**Instructions to follow**
Set down the lines below exactly as they stand, please. Go from the first through the one containing "Click the Camera".

(Records from a data collection)
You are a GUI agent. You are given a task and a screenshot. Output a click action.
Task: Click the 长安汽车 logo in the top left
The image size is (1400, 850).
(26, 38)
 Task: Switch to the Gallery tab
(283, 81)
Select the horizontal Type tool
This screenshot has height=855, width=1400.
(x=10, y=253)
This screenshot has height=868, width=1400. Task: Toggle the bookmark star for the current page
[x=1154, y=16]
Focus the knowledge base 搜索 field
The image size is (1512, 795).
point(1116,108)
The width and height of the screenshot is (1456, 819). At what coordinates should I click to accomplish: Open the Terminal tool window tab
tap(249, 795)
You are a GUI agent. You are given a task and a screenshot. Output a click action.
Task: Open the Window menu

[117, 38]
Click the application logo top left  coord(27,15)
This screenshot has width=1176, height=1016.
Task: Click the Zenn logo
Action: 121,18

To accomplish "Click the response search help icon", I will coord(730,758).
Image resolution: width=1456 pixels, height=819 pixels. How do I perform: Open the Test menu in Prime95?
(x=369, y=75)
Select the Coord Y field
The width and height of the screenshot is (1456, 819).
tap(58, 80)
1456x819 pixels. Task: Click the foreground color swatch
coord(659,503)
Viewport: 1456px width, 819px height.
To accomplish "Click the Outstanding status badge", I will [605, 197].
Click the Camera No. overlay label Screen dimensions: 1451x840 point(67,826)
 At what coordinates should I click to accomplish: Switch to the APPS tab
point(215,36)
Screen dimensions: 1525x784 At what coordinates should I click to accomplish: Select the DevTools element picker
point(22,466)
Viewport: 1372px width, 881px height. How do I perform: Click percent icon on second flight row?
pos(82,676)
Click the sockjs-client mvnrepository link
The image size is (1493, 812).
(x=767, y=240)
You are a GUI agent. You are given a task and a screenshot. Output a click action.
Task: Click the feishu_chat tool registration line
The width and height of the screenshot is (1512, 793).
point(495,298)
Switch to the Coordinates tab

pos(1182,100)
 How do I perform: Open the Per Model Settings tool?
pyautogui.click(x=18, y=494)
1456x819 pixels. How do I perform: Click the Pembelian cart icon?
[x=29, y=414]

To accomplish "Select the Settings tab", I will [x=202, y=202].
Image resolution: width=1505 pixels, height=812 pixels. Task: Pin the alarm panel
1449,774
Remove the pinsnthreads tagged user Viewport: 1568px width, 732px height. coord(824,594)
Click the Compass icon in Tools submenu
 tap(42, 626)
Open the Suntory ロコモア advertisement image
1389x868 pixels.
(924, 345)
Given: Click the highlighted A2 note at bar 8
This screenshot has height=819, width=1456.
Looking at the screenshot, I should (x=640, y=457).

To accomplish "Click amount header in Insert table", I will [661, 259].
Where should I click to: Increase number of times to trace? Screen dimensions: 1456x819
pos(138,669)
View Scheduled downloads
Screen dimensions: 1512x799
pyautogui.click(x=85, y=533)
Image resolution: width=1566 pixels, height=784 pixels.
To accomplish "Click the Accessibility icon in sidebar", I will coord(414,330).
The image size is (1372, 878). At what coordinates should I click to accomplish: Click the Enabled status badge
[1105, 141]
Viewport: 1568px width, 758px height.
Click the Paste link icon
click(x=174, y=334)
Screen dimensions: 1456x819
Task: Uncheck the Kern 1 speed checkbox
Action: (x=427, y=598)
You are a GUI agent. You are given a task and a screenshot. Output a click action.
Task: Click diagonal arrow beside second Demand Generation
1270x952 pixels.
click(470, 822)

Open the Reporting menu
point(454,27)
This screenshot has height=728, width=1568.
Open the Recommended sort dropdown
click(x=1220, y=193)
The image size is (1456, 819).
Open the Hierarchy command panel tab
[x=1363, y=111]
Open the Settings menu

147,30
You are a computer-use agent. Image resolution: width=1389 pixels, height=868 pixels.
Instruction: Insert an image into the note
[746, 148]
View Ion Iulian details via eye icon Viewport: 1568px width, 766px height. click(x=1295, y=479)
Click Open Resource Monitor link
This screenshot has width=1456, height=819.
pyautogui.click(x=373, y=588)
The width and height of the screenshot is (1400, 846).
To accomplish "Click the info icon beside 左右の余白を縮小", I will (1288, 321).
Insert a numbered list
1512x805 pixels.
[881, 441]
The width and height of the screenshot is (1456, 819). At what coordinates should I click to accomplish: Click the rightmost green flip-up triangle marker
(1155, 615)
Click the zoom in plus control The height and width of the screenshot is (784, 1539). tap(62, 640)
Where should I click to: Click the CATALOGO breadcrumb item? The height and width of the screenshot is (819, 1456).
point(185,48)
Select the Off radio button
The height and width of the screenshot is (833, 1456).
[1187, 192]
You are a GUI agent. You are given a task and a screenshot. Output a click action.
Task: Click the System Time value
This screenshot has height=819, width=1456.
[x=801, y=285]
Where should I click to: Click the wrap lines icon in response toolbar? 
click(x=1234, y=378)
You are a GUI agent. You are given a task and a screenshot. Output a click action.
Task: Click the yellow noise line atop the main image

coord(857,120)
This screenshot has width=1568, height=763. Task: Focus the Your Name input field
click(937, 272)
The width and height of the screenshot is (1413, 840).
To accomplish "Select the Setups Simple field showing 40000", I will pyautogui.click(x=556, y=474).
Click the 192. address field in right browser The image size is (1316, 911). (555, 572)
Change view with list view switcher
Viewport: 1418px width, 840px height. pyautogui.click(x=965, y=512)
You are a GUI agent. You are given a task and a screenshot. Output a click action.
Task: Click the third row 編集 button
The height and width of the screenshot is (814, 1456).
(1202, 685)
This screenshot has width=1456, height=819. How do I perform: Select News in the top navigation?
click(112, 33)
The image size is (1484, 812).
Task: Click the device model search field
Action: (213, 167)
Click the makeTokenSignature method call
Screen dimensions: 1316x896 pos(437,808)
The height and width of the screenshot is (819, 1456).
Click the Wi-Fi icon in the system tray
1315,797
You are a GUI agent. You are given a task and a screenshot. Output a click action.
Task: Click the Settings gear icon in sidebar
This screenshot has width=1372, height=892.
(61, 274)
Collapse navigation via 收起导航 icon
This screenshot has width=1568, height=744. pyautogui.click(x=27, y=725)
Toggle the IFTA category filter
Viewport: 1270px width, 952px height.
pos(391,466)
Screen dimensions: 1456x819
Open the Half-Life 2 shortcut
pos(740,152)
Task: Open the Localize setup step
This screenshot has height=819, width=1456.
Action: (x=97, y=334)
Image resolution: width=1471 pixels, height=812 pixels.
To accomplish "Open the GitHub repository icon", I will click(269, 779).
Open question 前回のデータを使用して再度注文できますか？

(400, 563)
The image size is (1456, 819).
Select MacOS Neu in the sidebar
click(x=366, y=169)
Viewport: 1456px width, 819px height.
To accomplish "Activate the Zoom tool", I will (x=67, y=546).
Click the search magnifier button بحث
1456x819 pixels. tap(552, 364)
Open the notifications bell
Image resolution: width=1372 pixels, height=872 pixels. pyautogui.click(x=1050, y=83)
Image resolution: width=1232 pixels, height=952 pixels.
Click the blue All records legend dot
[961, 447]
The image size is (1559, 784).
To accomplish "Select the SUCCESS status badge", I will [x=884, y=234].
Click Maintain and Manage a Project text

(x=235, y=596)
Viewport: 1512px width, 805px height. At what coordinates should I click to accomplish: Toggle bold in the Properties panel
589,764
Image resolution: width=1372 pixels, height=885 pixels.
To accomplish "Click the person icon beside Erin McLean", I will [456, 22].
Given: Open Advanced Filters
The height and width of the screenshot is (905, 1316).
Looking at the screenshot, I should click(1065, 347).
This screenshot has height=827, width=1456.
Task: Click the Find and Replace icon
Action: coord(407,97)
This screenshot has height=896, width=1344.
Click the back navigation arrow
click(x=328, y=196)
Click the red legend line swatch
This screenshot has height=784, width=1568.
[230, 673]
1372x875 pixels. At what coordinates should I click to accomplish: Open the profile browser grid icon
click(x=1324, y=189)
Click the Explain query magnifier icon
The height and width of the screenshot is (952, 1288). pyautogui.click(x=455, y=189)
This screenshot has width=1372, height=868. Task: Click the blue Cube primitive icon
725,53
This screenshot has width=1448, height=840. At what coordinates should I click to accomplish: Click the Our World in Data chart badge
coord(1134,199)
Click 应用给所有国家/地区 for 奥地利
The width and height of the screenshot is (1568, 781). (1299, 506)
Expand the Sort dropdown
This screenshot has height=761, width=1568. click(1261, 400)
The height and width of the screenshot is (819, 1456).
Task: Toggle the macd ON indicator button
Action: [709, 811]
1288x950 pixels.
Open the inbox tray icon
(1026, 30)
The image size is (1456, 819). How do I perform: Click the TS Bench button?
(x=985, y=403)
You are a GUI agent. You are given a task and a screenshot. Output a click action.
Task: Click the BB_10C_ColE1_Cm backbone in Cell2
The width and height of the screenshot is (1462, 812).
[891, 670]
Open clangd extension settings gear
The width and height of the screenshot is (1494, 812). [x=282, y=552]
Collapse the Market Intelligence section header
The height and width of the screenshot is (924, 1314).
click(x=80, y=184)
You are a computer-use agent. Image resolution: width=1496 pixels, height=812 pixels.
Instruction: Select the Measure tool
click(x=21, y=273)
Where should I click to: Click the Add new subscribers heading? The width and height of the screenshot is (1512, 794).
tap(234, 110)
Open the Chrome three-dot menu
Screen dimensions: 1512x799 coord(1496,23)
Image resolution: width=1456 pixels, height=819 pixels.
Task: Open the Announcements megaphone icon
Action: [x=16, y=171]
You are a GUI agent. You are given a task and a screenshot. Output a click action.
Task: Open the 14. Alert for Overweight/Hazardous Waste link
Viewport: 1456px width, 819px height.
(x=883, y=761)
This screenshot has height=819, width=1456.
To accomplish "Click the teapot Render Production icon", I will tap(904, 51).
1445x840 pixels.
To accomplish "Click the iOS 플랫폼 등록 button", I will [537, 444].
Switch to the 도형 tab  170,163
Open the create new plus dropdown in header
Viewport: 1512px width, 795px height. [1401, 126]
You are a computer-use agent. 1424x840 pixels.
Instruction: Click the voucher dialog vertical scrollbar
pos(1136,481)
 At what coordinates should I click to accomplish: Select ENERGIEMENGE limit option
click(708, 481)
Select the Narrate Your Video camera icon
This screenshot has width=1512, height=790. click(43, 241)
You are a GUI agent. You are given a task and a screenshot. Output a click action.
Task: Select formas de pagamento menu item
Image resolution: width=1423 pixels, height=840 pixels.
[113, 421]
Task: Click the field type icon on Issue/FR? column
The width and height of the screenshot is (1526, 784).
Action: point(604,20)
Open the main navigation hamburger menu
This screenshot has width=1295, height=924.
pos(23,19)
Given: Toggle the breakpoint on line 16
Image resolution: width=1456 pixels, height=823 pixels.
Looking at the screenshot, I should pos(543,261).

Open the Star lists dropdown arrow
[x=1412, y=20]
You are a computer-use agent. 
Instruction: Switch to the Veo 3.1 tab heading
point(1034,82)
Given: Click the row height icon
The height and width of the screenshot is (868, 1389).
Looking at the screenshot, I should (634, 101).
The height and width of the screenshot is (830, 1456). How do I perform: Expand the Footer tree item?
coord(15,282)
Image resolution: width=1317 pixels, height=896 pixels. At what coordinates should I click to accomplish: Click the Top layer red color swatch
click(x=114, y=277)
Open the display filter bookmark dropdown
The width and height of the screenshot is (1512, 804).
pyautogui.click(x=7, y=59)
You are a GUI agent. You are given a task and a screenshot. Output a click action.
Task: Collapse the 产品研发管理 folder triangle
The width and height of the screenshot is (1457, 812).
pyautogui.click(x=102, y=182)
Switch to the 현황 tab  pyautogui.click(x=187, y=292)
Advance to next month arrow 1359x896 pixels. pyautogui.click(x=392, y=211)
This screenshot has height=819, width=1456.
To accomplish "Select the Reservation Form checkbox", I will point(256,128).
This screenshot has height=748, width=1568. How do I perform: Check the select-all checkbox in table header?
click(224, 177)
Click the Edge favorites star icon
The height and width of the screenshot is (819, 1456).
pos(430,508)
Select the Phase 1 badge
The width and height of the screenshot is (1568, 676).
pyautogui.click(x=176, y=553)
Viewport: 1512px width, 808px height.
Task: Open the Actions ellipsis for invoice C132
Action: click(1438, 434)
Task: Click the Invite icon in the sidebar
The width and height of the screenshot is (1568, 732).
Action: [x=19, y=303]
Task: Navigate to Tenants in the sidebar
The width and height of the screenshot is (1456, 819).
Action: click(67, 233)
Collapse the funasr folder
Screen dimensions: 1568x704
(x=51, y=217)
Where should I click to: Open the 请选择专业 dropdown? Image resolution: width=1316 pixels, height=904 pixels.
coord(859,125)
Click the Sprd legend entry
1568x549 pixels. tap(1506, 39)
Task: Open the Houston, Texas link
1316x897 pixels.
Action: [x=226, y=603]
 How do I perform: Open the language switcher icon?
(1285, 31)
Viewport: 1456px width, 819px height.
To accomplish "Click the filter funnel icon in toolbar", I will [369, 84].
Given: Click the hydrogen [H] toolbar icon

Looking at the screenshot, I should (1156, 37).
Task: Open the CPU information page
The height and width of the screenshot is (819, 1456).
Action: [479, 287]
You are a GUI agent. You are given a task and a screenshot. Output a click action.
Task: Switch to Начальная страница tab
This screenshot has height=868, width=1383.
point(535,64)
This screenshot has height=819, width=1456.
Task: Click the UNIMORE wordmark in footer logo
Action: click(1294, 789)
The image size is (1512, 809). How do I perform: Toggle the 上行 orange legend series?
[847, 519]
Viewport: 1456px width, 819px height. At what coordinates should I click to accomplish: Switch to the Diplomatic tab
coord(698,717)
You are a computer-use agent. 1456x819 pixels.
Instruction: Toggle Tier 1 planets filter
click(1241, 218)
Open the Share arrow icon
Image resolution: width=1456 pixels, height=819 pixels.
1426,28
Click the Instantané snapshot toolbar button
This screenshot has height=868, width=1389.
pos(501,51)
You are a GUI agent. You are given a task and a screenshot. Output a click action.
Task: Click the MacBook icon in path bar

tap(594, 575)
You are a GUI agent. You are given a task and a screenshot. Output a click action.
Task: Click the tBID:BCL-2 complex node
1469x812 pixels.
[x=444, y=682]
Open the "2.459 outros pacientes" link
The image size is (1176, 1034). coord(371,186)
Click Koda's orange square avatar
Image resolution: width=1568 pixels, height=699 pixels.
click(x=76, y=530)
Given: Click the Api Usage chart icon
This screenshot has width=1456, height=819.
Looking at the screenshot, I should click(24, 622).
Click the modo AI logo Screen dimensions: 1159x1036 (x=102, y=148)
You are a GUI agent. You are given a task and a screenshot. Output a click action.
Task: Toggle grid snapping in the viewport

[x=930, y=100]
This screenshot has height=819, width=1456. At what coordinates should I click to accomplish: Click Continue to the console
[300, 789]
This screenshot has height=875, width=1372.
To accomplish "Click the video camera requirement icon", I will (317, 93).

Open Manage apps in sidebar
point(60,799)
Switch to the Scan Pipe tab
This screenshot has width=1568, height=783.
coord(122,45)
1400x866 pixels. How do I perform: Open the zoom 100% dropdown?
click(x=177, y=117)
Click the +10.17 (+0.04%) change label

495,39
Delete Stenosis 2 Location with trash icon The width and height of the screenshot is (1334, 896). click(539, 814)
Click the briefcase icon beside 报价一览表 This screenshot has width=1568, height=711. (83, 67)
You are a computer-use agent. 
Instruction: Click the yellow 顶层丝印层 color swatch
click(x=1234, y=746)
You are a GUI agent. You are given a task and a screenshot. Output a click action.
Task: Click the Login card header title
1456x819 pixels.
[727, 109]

**Response area**
You are a GUI agent. You are given a task and a screenshot. Output a click action.
Task: Click the 长安汽车 logo in the top left
The image size is (1400, 850).
(26, 38)
 Task: Switch to the Gallery tab
(283, 81)
Select the horizontal Type tool
This screenshot has height=855, width=1400.
(x=10, y=253)
This screenshot has height=868, width=1400. Task: Toggle the bookmark star for the current page
[x=1154, y=16]
Focus the knowledge base 搜索 field
The image size is (1512, 795).
point(1116,108)
The width and height of the screenshot is (1456, 819). At what coordinates should I click to accomplish: Open the Terminal tool window tab
tap(249, 795)
You are a GUI agent. You are given a task and a screenshot. Output a click action.
Task: Open the Window menu

[117, 38]
Click the application logo top left  coord(27,15)
This screenshot has width=1176, height=1016.
Task: Click the Zenn logo
Action: 121,18

To accomplish "Click the response search help icon", I will coord(730,758).
Image resolution: width=1456 pixels, height=819 pixels. How do I perform: Open the Test menu in Prime95?
(x=369, y=75)
Select the Coord Y field
The width and height of the screenshot is (1456, 819).
tap(58, 80)
1456x819 pixels. Task: Click the foreground color swatch
coord(659,503)
Viewport: 1456px width, 819px height.
To accomplish "Click the Outstanding status badge", I will [605, 197].
Click the Camera No. overlay label Screen dimensions: 1451x840 point(67,826)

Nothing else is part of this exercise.